Dataset entries:
■ ■ ■ ■ ■ ■ ■

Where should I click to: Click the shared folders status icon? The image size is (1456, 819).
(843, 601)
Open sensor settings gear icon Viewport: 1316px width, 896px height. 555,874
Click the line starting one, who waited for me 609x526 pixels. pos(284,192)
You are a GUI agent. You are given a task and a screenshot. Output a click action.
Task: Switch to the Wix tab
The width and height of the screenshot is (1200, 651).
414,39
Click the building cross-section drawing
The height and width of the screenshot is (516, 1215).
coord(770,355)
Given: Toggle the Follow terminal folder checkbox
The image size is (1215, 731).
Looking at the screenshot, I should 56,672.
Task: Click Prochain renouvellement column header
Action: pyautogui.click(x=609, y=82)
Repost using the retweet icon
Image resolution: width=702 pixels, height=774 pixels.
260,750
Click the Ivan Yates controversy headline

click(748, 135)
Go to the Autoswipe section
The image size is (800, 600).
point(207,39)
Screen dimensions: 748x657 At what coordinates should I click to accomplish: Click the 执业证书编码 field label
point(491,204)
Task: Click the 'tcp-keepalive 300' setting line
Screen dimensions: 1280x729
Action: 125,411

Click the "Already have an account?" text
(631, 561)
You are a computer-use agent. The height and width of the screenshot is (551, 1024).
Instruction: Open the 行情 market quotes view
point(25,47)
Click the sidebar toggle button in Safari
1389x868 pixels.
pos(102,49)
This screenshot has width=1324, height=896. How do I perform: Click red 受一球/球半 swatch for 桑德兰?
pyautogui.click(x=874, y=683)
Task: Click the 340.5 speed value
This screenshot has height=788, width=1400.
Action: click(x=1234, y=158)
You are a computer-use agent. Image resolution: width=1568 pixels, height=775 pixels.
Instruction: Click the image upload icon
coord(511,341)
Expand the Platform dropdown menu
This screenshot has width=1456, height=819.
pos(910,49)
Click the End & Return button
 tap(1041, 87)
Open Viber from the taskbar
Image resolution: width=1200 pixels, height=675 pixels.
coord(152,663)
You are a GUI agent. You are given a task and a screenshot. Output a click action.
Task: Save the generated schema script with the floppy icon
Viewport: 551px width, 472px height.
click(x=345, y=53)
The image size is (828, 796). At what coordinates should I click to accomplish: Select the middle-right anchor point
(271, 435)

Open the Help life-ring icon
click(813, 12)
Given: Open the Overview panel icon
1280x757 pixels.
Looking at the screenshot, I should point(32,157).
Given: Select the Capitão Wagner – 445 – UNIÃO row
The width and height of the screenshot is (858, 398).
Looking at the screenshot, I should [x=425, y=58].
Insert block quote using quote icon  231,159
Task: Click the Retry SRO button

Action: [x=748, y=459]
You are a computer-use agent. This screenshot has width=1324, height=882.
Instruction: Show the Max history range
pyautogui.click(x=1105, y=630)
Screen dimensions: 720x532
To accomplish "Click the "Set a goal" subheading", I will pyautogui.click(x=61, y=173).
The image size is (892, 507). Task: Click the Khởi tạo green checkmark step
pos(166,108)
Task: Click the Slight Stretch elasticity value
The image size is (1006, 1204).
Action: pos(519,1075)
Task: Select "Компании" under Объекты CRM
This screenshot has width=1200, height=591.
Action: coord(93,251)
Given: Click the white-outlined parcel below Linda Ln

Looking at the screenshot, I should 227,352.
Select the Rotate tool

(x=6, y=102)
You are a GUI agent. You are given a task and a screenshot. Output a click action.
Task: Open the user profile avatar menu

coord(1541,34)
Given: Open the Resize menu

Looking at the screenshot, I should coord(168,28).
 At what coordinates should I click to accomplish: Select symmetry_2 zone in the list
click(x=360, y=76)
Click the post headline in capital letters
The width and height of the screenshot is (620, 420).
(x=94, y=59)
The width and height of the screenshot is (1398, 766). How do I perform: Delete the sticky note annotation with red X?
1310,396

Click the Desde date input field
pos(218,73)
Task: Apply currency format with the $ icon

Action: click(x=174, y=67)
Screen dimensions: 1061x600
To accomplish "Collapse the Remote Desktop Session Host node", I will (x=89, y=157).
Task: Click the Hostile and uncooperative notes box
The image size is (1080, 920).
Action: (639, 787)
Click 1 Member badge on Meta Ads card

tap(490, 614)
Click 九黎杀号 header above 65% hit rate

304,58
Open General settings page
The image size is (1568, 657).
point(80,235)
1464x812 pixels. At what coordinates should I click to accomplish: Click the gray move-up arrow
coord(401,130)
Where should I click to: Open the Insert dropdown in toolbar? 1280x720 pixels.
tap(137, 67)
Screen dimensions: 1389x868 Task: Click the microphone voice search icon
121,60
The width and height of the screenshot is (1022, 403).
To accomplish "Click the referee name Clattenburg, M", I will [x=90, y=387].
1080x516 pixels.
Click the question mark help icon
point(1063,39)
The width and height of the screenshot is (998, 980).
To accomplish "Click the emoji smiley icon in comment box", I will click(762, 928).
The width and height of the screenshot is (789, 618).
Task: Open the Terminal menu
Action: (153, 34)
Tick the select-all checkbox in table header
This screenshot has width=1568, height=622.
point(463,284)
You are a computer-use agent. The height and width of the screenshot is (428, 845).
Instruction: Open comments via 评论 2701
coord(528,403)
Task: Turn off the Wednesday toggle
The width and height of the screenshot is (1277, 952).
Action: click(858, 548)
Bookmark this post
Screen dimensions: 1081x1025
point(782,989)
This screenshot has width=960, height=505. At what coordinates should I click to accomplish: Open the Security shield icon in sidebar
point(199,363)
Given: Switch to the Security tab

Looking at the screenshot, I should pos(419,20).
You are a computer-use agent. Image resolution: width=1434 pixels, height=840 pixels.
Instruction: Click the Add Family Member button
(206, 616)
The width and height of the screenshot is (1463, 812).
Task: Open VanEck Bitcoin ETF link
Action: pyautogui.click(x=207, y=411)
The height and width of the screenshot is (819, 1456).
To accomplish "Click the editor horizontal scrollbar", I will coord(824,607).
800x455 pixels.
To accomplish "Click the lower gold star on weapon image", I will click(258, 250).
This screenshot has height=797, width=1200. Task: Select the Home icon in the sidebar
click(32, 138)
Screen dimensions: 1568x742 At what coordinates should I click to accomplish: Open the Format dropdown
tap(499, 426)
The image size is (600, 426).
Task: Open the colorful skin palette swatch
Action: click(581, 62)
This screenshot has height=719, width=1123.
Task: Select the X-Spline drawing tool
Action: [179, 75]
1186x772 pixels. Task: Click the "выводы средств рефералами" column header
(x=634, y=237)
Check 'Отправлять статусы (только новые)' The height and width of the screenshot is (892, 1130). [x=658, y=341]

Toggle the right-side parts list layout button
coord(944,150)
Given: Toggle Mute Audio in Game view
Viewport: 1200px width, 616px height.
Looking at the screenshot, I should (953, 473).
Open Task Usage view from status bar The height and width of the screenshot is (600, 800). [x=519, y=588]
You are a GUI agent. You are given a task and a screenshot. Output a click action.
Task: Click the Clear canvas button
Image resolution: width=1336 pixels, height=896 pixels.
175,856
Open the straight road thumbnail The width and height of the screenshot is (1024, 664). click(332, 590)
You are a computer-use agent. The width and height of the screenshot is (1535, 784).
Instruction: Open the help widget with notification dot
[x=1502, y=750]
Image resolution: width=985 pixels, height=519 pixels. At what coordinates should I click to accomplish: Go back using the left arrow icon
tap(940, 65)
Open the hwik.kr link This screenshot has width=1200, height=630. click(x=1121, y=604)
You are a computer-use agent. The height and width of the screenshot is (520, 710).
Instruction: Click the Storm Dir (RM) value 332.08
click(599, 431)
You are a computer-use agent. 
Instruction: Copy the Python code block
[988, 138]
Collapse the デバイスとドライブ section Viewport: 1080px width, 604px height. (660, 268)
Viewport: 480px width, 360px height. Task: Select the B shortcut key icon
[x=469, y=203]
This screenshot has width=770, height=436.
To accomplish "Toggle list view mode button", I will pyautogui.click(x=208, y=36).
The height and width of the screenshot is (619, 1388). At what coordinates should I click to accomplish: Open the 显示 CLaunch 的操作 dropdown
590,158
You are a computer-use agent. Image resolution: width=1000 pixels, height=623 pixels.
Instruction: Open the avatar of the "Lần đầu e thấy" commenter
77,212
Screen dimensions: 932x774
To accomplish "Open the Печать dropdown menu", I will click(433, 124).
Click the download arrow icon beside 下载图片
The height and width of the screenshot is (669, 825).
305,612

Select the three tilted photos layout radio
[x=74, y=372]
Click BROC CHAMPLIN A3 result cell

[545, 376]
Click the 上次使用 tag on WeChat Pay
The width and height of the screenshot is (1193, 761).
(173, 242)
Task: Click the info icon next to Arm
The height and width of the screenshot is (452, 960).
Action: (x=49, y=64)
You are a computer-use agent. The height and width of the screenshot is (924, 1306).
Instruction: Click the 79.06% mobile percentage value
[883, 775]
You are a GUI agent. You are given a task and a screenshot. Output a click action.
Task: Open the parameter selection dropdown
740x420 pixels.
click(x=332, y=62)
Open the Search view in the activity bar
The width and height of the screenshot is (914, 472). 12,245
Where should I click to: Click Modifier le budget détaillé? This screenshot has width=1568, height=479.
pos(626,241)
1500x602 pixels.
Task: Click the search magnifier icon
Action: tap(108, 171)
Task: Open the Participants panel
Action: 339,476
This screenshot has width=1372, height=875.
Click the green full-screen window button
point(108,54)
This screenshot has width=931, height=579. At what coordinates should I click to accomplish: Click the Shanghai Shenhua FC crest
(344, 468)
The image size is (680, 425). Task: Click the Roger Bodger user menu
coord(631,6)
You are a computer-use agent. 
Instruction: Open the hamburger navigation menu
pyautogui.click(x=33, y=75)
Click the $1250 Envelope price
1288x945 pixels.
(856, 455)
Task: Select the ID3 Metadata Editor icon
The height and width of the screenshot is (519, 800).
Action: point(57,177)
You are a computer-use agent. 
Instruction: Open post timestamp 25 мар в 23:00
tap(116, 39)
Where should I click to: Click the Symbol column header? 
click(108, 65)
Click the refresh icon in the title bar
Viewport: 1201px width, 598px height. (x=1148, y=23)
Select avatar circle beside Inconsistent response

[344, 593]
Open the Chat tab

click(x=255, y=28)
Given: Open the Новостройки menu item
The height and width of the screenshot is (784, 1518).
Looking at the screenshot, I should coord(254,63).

■ ■ ■ ■ ■ ■ ■

Render the records in the stretch from the line containing "Click the Desde date input field" through the line containing "will (x=89, y=157)." as a two-column CSV with the headers input and output. Give one row per record, with its text under input and its answer under output, each in a single quoted field with line breaks replaced by spaces.

input,output
"Click the Desde date input field","pos(218,73)"
"Task: Apply currency format with the $ icon","Action: click(x=174, y=67)"
"Screen dimensions: 1061x600 To accomplish ""Collapse the Remote Desktop Session Host node"",","I will (x=89, y=157)."